Prediction Games

derbOac

I have a hard time keeping up with the literature on this and it's not exactly my area of research, but the "overfitting is ok" always seemed off and handwavy to me. It violates some pretty basic information-theoretic literature, for one thing.

I guess it seems like parameters need to be "counted" differently or there's something misunderstood about what a parameter is, or whether and how it's being adjusted for somewhere. Some of the gradient descent literature I've read, makes it seem like there are sometimes adjustments for parameters as part of the optimization process, so talking about "overfitting doesn't mean anything" is misleading.

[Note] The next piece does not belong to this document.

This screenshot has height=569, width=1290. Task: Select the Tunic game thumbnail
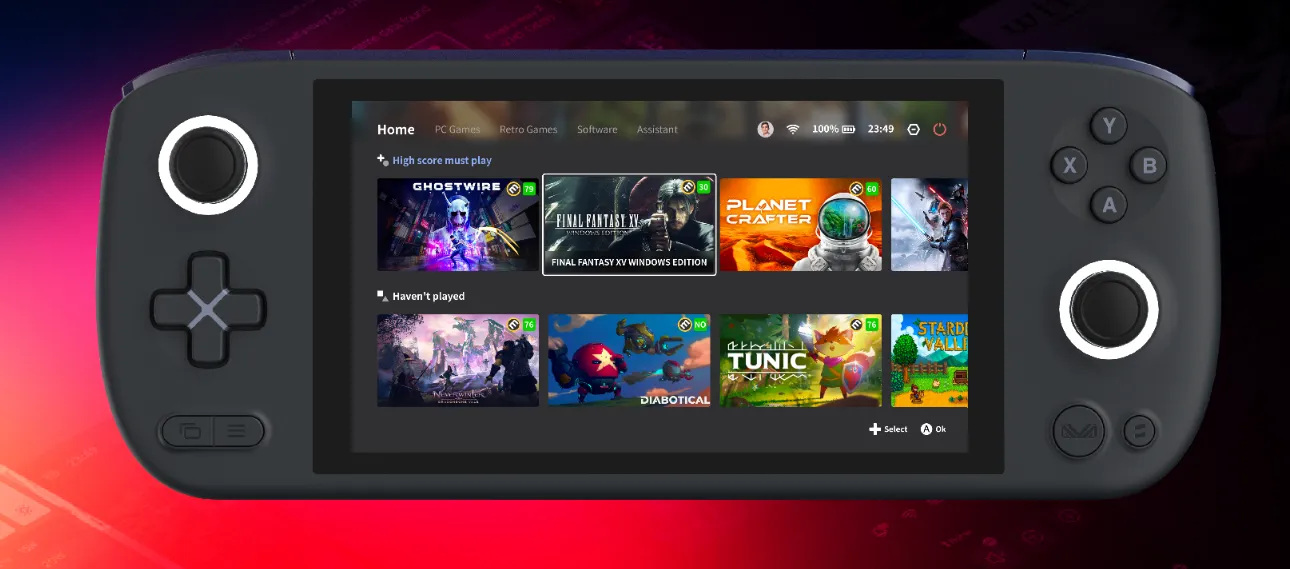pos(800,361)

It just seems like something where there's a lot of imprecision in terms that is critically important, no definitive explanations for anything, and so forth.

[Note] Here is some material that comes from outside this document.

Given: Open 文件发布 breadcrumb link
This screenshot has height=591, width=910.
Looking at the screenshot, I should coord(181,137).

The results are the results, but then again we have hallucinations and weird adversarial probe glitches suggestive of overfitting (see also e.g., http://proceedings.mlr.press/v119/rice20a). I might even suggest the definition of overfitting in a DL context has been poorly operationalized. Sure you can have a training and a test set, but if the test set isn't sufficiently differentiated from the training set, are you going to identify overfitting? I can take training and test sets with a traditional statistical model and if I define the test set a certain way, minimize overfitting results.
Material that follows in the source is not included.